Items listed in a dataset
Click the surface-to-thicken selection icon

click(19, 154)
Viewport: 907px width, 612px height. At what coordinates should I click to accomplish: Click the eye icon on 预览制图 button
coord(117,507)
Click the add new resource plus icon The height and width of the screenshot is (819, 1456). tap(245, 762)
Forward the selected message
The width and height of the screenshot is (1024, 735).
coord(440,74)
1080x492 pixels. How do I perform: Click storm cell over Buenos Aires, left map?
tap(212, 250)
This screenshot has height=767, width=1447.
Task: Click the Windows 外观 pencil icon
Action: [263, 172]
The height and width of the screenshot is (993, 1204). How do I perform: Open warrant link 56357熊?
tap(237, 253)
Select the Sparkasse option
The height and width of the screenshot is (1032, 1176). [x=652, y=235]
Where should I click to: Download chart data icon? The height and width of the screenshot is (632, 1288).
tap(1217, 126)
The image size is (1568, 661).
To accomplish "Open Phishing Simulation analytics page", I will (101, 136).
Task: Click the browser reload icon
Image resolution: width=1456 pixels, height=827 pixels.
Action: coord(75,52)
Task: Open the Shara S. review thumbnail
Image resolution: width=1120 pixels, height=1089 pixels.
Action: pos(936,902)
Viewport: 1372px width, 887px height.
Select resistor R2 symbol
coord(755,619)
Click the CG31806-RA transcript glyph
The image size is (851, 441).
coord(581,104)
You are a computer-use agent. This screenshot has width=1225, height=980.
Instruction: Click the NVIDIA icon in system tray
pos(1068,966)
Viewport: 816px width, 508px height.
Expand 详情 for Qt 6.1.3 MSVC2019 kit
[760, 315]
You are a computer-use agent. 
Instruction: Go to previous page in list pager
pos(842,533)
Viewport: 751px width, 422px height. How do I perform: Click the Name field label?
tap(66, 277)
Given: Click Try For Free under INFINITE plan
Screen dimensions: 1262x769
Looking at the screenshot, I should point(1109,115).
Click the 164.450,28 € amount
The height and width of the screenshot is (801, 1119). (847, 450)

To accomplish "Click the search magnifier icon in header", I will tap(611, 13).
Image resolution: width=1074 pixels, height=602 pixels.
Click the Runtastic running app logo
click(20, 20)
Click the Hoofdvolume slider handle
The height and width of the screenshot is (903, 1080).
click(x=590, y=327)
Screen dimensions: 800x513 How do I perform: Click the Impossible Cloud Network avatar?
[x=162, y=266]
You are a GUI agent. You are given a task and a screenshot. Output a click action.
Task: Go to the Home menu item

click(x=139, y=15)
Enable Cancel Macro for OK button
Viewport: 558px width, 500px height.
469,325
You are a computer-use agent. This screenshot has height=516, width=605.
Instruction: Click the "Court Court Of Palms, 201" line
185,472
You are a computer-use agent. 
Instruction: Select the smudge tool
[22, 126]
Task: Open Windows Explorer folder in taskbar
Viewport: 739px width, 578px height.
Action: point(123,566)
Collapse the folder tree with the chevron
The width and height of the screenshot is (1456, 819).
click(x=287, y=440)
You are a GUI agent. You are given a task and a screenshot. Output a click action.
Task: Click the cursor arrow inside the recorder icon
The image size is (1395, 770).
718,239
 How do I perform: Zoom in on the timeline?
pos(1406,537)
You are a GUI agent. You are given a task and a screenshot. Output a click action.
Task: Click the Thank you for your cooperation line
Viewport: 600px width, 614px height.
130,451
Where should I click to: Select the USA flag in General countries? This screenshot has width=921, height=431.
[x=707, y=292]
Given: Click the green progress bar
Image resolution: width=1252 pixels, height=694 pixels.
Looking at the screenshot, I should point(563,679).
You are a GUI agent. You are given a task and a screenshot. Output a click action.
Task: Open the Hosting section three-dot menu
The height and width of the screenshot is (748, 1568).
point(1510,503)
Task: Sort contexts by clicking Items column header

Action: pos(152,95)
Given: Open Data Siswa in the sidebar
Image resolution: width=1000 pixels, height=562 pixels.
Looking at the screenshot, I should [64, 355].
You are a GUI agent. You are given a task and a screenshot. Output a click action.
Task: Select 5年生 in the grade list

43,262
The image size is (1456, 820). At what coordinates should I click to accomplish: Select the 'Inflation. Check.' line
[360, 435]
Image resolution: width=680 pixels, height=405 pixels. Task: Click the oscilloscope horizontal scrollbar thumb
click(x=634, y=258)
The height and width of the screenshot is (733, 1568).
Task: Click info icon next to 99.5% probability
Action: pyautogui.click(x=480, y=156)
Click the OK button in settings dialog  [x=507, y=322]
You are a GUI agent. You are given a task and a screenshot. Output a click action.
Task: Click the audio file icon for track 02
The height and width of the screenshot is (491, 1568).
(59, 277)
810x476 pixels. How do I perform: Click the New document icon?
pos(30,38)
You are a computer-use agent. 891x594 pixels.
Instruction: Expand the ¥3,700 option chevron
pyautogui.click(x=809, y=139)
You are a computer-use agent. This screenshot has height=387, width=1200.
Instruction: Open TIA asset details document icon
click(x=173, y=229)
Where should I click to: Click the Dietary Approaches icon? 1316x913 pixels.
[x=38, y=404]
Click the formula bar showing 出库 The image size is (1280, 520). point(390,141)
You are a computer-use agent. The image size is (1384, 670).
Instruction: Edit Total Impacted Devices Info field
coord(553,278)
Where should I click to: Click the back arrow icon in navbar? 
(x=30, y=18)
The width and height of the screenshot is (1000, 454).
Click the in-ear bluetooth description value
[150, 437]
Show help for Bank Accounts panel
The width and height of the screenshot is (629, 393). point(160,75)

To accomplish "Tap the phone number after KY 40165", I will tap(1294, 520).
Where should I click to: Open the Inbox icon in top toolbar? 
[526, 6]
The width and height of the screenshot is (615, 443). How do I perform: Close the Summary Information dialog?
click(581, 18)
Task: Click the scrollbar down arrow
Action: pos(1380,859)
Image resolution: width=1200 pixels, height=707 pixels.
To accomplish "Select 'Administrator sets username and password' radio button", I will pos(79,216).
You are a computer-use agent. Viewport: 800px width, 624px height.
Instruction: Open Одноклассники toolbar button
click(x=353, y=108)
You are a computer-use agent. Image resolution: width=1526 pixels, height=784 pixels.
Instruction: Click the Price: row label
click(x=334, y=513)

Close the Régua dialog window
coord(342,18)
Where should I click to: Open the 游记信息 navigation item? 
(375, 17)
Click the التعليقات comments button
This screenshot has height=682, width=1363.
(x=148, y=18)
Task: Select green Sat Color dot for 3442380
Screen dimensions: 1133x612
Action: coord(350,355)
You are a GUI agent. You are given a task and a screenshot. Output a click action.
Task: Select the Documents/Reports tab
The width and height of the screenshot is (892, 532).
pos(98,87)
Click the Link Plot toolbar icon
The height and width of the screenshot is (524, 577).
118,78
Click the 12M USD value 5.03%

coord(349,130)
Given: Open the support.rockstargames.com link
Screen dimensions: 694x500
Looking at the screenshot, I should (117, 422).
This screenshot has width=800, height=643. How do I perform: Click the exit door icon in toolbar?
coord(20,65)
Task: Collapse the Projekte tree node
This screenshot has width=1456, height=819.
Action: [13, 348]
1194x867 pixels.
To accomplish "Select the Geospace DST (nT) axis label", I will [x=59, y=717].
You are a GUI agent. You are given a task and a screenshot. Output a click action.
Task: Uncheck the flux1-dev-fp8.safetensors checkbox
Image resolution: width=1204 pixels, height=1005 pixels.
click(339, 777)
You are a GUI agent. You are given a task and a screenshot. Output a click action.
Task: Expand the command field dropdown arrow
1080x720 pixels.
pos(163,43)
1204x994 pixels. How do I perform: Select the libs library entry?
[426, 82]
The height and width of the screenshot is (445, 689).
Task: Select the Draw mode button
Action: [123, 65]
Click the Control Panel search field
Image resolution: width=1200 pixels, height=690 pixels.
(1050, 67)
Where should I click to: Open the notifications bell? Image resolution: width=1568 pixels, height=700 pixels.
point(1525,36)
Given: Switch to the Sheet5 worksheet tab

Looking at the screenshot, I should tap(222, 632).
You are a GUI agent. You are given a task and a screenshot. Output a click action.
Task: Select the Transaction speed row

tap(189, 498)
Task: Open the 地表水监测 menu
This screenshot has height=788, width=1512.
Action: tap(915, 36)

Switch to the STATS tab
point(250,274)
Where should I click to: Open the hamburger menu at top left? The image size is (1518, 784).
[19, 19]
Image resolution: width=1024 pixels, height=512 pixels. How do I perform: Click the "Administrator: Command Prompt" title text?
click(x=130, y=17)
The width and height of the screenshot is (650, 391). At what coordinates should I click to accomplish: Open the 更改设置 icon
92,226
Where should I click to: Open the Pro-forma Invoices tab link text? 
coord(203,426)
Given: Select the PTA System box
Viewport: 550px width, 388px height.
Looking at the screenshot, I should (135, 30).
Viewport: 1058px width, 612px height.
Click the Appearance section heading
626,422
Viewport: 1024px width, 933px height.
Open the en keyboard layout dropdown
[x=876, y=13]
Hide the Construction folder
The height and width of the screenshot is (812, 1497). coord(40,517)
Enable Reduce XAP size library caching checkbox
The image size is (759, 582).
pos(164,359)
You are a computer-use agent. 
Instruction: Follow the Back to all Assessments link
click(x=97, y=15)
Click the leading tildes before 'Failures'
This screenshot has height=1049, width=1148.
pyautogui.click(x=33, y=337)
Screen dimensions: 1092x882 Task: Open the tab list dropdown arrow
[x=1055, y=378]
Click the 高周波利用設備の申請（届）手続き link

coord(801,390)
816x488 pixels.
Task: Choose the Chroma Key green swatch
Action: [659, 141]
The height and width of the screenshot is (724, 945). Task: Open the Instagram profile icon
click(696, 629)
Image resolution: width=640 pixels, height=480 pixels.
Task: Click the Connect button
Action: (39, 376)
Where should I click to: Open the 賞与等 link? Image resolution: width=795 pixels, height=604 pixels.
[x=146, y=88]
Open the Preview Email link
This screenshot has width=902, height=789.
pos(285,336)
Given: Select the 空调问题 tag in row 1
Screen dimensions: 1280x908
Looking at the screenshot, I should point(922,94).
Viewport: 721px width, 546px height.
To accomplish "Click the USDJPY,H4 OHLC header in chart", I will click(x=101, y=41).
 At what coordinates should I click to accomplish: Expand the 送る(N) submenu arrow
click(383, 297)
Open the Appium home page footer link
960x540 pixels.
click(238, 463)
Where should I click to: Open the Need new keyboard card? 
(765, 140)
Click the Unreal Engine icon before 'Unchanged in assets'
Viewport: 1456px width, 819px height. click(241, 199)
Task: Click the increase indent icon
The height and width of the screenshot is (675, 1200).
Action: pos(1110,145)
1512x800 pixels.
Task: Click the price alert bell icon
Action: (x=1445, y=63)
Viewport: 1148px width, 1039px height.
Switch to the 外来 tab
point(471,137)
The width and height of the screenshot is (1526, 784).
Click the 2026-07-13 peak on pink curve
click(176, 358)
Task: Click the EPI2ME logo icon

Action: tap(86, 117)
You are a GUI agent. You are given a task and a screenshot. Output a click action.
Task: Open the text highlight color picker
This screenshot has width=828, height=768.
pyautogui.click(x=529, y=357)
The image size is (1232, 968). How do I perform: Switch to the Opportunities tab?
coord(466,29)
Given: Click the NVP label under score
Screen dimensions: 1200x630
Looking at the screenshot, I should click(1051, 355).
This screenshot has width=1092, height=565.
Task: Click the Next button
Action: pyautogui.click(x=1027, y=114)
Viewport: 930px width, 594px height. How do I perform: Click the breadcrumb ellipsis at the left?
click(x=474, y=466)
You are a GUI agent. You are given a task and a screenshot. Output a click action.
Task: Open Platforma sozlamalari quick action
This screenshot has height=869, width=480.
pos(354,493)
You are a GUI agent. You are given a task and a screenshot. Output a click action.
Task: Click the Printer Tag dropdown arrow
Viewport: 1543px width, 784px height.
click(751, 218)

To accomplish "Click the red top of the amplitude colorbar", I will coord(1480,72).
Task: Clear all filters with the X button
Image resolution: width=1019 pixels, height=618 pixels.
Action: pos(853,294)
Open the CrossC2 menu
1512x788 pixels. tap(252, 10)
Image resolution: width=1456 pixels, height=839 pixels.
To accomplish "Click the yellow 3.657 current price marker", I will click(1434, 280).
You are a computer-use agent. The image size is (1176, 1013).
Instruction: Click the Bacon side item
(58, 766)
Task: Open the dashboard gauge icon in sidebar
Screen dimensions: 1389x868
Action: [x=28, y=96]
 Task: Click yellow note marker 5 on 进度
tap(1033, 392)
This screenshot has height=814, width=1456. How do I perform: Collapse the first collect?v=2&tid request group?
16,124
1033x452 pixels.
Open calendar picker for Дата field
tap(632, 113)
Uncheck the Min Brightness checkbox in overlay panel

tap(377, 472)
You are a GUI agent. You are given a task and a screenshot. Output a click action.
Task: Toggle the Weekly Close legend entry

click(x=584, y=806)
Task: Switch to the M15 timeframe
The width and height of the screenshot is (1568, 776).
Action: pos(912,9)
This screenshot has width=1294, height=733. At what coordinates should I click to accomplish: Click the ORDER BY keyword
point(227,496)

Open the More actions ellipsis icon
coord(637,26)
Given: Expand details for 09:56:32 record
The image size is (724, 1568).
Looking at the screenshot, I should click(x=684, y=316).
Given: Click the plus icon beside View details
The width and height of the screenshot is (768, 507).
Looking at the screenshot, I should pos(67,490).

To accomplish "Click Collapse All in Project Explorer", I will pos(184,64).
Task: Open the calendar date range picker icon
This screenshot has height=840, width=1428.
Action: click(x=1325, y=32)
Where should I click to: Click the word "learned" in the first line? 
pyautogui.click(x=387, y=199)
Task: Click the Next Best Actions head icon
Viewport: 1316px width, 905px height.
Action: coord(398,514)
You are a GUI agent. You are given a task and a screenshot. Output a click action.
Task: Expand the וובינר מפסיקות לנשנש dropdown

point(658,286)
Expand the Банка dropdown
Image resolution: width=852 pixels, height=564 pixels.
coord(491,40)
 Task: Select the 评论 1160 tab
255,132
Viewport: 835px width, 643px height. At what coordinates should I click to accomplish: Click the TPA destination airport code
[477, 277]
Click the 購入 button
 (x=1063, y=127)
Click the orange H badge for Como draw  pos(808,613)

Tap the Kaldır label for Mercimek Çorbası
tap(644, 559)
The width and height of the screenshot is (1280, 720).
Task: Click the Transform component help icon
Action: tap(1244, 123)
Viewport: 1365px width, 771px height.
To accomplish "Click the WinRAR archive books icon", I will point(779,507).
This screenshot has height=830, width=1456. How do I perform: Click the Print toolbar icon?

> [Stated exercise]
Reproduce the lines above exactly, from the first line through the line that contains "pos(842,533)", including both of those lines.

> [Exercise solution]
Click the surface-to-thicken selection icon

click(19, 154)
Viewport: 907px width, 612px height. At what coordinates should I click to accomplish: Click the eye icon on 预览制图 button
coord(117,507)
Click the add new resource plus icon The height and width of the screenshot is (819, 1456). tap(245, 762)
Forward the selected message
The width and height of the screenshot is (1024, 735).
coord(440,74)
1080x492 pixels. How do I perform: Click storm cell over Buenos Aires, left map?
tap(212, 250)
This screenshot has height=767, width=1447.
Task: Click the Windows 外观 pencil icon
Action: [263, 172]
The height and width of the screenshot is (993, 1204). How do I perform: Open warrant link 56357熊?
tap(237, 253)
Select the Sparkasse option
The height and width of the screenshot is (1032, 1176). [x=652, y=235]
Where should I click to: Download chart data icon? The height and width of the screenshot is (632, 1288).
tap(1217, 126)
The image size is (1568, 661).
To accomplish "Open Phishing Simulation analytics page", I will (101, 136).
Task: Click the browser reload icon
Image resolution: width=1456 pixels, height=827 pixels.
Action: coord(75,52)
Task: Open the Shara S. review thumbnail
Image resolution: width=1120 pixels, height=1089 pixels.
Action: pos(936,902)
Viewport: 1372px width, 887px height.
Select resistor R2 symbol
coord(755,619)
Click the CG31806-RA transcript glyph
The image size is (851, 441).
coord(581,104)
You are a computer-use agent. This screenshot has width=1225, height=980.
Instruction: Click the NVIDIA icon in system tray
pos(1068,966)
Viewport: 816px width, 508px height.
Expand 详情 for Qt 6.1.3 MSVC2019 kit
[760, 315]
You are a computer-use agent. 
Instruction: Go to previous page in list pager
pos(842,533)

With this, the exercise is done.